Problem statement: What number of lines in the entries below include the string "Open"? Respond with that number alone.

Saved data entries:
--
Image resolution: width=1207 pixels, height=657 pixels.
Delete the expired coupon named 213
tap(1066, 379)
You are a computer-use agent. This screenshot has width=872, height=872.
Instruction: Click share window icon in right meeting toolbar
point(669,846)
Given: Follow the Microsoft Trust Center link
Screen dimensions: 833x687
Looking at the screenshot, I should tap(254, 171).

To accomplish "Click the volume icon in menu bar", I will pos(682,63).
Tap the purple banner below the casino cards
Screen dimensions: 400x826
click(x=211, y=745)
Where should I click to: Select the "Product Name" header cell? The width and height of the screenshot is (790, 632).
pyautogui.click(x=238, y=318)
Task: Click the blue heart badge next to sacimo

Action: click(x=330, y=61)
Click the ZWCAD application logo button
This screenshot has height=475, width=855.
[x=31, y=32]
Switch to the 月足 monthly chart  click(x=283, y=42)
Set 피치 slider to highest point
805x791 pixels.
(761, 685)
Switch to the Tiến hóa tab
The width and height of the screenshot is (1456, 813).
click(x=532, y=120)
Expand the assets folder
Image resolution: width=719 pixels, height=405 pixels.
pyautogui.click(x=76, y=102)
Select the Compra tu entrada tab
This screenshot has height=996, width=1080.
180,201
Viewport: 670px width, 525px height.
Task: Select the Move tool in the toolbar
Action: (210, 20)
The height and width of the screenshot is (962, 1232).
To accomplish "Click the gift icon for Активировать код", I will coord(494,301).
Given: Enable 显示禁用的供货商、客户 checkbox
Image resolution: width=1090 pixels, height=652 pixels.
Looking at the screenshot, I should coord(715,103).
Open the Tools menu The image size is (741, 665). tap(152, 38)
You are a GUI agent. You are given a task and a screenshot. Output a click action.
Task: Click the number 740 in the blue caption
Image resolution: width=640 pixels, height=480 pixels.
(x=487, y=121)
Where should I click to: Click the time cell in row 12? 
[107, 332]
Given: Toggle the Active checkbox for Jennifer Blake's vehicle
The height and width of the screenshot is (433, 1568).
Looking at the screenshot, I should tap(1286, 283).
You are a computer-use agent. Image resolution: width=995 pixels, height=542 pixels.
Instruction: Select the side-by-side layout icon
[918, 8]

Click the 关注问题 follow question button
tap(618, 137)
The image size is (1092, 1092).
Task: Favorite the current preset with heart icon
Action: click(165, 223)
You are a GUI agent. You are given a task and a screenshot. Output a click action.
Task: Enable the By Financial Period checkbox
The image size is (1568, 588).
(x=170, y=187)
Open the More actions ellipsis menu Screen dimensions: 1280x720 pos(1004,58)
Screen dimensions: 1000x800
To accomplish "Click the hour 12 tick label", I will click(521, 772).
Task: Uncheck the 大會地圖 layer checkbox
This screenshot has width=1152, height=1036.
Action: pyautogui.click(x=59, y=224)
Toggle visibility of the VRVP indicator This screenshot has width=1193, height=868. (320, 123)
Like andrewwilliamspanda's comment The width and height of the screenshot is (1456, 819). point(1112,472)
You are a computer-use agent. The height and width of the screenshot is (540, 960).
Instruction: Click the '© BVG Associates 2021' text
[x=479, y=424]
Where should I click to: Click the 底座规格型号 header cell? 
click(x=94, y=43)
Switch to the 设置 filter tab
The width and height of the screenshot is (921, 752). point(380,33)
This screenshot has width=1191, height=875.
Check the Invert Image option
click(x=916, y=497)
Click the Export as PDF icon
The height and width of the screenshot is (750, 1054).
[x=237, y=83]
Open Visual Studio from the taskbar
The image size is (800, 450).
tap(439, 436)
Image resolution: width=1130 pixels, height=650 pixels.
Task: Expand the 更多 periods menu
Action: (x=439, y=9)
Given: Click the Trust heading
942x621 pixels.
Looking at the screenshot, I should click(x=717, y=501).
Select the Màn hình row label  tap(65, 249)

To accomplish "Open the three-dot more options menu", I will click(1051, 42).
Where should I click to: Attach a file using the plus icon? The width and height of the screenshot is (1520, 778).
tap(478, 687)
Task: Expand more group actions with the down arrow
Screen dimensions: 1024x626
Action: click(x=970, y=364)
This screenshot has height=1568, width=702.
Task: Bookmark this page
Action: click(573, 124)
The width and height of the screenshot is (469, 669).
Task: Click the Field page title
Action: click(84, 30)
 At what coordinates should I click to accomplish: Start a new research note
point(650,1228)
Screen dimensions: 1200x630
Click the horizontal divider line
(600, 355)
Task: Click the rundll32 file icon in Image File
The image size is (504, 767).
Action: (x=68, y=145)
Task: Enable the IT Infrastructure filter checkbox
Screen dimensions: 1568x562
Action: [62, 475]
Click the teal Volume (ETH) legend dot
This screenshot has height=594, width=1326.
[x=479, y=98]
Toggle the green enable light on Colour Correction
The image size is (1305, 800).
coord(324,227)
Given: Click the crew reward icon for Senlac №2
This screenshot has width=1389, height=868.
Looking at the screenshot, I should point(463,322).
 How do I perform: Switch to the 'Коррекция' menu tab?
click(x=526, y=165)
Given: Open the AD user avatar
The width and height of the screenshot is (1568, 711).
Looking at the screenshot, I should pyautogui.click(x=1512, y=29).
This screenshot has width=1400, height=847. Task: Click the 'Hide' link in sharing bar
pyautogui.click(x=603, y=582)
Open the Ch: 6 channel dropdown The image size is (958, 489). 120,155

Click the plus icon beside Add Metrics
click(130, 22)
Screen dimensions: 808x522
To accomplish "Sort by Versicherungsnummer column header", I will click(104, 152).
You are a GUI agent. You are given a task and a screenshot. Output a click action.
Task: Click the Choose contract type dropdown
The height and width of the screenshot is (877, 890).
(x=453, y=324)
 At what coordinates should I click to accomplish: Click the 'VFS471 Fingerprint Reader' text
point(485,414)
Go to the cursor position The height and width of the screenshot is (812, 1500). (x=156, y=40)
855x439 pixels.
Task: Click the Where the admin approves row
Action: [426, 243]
--
Exercise answer: 6